## TASK BRIEF
Can you render the lines from the very first one up to and including the line with "I want to click on x-axis-title: Δt, so" as a JSON list of strings, one string per line, with blank lines left out?

## DATA SECTION

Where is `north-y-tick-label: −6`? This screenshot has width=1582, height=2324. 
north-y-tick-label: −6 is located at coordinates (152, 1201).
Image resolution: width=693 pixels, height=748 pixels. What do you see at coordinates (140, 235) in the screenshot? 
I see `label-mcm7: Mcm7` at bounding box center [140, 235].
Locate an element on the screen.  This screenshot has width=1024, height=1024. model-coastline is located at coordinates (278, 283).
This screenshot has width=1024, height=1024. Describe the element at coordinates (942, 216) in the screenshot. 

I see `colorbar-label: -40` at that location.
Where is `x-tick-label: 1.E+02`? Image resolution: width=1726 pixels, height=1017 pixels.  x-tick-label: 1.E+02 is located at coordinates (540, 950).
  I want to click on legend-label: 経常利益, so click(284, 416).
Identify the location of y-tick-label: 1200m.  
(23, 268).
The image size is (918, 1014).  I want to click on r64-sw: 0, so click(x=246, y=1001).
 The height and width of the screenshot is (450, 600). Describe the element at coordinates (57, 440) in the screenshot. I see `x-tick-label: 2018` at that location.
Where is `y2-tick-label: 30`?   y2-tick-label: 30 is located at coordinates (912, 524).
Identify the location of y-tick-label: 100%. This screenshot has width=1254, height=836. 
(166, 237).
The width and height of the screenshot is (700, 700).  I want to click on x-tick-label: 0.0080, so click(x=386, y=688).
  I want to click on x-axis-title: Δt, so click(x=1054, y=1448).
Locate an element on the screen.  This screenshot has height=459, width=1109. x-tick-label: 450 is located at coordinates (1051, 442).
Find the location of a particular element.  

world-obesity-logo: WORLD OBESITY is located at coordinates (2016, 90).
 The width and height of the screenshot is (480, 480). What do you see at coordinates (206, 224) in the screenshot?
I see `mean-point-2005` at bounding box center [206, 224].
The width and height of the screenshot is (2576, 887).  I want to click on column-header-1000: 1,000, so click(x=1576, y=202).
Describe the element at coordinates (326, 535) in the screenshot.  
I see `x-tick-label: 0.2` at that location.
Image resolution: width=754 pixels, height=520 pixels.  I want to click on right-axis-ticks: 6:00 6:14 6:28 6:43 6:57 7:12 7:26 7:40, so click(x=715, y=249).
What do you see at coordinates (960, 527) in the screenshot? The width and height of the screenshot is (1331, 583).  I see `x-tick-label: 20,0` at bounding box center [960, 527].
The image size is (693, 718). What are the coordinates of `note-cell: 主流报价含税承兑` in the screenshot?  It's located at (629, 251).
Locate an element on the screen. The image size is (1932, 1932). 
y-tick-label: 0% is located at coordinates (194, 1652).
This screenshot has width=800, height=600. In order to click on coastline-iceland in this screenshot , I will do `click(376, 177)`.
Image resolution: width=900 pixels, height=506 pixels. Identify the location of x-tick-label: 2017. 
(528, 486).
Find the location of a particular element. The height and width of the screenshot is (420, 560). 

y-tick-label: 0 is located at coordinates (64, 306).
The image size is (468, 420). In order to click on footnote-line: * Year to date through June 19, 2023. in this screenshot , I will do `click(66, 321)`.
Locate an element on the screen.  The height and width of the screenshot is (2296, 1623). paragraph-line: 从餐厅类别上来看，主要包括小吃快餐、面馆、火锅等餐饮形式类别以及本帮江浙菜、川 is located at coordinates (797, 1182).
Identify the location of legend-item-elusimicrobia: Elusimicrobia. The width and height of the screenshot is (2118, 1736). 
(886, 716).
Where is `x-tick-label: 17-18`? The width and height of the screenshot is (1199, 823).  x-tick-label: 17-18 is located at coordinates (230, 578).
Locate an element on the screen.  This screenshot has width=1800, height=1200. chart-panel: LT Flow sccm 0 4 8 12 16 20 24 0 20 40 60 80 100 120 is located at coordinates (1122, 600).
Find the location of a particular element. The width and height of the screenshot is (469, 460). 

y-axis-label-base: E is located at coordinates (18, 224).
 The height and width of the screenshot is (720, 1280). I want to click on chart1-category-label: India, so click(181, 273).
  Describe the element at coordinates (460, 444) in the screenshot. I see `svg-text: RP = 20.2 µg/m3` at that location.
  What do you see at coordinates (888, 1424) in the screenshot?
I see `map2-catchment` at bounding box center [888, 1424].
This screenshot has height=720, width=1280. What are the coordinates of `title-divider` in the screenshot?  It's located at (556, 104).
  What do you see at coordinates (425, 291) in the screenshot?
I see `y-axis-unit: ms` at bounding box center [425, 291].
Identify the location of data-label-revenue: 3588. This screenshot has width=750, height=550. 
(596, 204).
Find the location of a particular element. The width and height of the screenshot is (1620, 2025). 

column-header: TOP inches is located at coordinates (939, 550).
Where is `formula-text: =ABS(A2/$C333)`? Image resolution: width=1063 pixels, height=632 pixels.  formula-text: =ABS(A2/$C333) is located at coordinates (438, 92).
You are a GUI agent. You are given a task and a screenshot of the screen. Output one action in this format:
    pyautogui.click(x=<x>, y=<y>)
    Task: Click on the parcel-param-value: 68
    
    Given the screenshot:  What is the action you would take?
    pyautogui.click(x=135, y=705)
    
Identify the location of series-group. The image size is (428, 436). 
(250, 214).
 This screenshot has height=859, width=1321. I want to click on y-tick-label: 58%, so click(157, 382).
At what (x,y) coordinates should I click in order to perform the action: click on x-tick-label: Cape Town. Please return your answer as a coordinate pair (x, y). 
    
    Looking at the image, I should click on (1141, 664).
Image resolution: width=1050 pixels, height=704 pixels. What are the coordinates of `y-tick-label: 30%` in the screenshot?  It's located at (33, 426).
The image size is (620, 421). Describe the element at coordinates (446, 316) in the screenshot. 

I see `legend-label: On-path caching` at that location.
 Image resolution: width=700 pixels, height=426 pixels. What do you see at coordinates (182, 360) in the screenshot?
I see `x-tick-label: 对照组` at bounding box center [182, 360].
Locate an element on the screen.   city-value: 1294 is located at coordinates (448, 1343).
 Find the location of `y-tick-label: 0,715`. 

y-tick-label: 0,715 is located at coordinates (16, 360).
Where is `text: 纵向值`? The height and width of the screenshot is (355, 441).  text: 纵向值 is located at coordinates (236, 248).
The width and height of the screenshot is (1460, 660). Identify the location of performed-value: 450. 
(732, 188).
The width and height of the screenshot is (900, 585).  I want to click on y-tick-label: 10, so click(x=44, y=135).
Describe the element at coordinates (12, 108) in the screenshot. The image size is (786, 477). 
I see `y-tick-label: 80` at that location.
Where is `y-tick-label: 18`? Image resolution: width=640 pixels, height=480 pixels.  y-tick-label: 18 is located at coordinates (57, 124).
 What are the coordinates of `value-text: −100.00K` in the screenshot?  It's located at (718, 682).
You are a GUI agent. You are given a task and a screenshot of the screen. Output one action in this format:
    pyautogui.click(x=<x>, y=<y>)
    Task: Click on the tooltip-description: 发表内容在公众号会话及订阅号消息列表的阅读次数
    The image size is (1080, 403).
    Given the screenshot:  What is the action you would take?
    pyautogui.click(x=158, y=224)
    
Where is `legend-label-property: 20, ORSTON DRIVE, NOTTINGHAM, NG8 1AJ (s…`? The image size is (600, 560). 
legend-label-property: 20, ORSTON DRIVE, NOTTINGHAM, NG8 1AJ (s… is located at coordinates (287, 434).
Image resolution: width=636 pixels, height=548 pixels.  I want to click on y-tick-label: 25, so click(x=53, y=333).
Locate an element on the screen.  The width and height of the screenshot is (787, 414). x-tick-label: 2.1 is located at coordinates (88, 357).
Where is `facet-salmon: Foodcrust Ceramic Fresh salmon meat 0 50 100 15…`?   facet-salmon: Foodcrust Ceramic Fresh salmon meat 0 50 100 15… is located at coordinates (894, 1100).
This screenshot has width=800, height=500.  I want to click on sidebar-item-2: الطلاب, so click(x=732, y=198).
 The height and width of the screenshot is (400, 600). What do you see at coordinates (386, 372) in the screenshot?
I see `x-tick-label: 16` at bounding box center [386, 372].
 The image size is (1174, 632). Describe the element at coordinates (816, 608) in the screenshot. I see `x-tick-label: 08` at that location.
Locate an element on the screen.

## OUTPUT
[
  "Where is `north-y-tick-label: −6`? This screenshot has width=1582, height=2324. ",
  "north-y-tick-label: −6 is located at coordinates (152, 1201).",
  "Image resolution: width=693 pixels, height=748 pixels. What do you see at coordinates (140, 235) in the screenshot? ",
  "I see `label-mcm7: Mcm7` at bounding box center [140, 235].",
  "Locate an element on the screen.  This screenshot has width=1024, height=1024. model-coastline is located at coordinates (278, 283).",
  "This screenshot has width=1024, height=1024. Describe the element at coordinates (942, 216) in the screenshot. ",
  "I see `colorbar-label: -40` at that location.",
  "Where is `x-tick-label: 1.E+02`? Image resolution: width=1726 pixels, height=1017 pixels.  x-tick-label: 1.E+02 is located at coordinates (540, 950).",
  "  I want to click on legend-label: 経常利益, so click(284, 416).",
  "Identify the location of y-tick-label: 1200m.  ",
  "(23, 268).",
  "The image size is (918, 1014).  I want to click on r64-sw: 0, so click(x=246, y=1001).",
  " The height and width of the screenshot is (450, 600). Describe the element at coordinates (57, 440) in the screenshot. I see `x-tick-label: 2018` at that location.",
  "Where is `y2-tick-label: 30`?   y2-tick-label: 30 is located at coordinates (912, 524).",
  "Identify the location of y-tick-label: 100%. This screenshot has width=1254, height=836. ",
  "(166, 237).",
  "The width and height of the screenshot is (700, 700).  I want to click on x-tick-label: 0.0080, so click(x=386, y=688).",
  "  I want to click on x-axis-title: Δt, so click(x=1054, y=1448)."
]